COMPITI ED ESERCIZI:
1. Aggiorna l'articolo sulla Nikon Coolpix P510 riportando tutto da "Pagina 1: Nikon" fino a "ovviamente più tempo.", con "compatta" sostituito da "fotocamera".
2. Scrivi il seguito dell'articolo sulla Nikon Coolpix P510, partendo dopo la sua ultima frase.

Fotografia

Nikon Coolpix P510: primo contatto con la bridge super-zoom

Pagina 1: Nikon Coolpix P510: primo contatto con la bridge super-zoom

Introduzione

Abbiamo iniziato a "prendere confidenza" con la Coolpix P150 di Nikon, una compatta super-zoom che la casa giapponese ha sviluppato sulla falsariga della precedente P500. Ciò che leggerete in queste pagine non è quindi una prova vera e propria, che pubblicheremo più avanti, ma riporta le prime valutazioni qualitative sulla fotocamera. Le valutazioni quantitative proprie dei nostri test richiedono ovviamente più tempo.

Il corpo macchina

Basta guardare la Coolpix P510 per identificarla come una "bridge" super-zoom che segue tutti i dettami della categoria. L'elemento di maggior spicco del corpo macchina è l'ottica, con escursione focale di ben 42X (da 24 a 1.000 mm equivalenti) e dotata di un sistema di stabilizzazione applicato alle lenti e non al sensore. L'ottica è l'elemento principale della P510 non solo dal punto di vista della costruzione ma anche dell'appeal sul mercato: di bridge super-zoom ce ne sono molte, ma in questo caso Nikon punta su un'escursione focale molto estesa, che spazia da un buon grandangolare a un "tele" talmente spinto che anche tra le ottiche professionali fisse si trova a fatica.

RIGHE DEL DATASET:
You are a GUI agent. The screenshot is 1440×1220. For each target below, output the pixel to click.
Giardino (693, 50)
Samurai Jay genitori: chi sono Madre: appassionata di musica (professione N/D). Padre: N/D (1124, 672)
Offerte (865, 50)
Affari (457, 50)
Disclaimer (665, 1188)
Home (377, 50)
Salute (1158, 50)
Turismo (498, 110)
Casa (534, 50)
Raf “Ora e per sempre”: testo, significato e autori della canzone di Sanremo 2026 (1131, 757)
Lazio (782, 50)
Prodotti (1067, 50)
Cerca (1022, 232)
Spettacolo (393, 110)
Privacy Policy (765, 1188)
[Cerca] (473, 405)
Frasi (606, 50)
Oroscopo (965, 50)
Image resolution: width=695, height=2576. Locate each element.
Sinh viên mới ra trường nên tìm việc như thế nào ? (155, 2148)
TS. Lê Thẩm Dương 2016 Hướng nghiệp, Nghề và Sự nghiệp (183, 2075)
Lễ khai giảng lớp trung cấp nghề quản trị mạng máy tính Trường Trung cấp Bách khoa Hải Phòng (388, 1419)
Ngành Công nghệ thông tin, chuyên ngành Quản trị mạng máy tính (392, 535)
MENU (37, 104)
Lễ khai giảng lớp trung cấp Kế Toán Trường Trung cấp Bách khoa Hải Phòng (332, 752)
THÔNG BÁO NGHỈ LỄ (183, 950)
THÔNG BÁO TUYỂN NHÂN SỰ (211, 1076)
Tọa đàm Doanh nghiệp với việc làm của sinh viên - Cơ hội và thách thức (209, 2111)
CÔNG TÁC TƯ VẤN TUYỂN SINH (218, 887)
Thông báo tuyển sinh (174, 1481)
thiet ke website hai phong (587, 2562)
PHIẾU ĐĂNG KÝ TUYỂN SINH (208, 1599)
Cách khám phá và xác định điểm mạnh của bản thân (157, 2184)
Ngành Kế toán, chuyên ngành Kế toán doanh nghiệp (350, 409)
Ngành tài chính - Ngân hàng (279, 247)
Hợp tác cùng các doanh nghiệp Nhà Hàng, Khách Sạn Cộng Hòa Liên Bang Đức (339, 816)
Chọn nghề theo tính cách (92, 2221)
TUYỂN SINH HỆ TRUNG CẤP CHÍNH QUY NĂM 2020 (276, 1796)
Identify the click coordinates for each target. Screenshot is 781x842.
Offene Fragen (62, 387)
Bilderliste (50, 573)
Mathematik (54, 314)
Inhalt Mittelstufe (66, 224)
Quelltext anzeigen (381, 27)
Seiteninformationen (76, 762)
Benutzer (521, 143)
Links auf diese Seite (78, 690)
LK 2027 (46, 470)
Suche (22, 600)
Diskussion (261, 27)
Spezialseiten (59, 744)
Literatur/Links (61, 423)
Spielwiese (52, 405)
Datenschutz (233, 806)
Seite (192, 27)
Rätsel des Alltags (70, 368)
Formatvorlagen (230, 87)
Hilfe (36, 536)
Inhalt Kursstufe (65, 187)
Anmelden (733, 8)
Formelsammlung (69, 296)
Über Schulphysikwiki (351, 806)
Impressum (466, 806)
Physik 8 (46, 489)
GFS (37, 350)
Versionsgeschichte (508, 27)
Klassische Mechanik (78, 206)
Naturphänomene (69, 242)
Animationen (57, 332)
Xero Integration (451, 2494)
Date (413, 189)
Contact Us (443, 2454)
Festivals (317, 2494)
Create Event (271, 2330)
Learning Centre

RISPOSTE FORNITE:
1.
Pagina 1: Nikon Coolpix P510: primo contatto con la bridge super-zoom

Introduzione

Abbiamo iniziato a "prendere confidenza" con la Coolpix P150 di Nikon, una fotocamera super-zoom che la casa giapponese ha sviluppato sulla falsariga della precedente P500. Ciò che leggerete in queste pagine non è quindi una prova vera e propria, che pubblicheremo più avanti, ma riporta le prime valutazioni qualitative sulla fotocamera. Le valutazioni quantitative proprie dei nostri test richiedono ovviamente più tempo.

2.
La Nikon Coolpix P510 segue i dettami classici delle bridge super-zoom

Il corpo della P510 è in plastica ma non dà una particolare sensazione di fragilità e l'assemblaggio è curato. L'ergonomia è buona per chi non ha mani grandi e riesce a impugnare bene la fotocamera, grazie anche a inserti in gomma posti in posizioni "strategiche" e all'impugnatura destra. Chi ha le mani grandi invece si troverà talvolta a premere non volendo il pulsante di scatto quando appoggia l'indice sull'impugnatura. La pressione involontaria è insufficiente per scattare, ma il pulsante completa la prima parte della sua corsa e di conseguenza la P510 rimette a fuoco e ricalcola l'esposizione. Un pulsante di scatto meno sensibile eviterebbe il problema.

Nonostante l'obiettivo "serio", la P510 non è sbilanciata e si può anche impugnare con una mano sola. Usarne due però è sempre meglio: oltre a ridurre i rischi di micromosso, che aumentano al crescere della focale, in questo modo si regola la lunghezza focale con il bilanciere posto sul corpo dell'obiettivo, più comodo del solito controllo coassiale al pulsante di scatto.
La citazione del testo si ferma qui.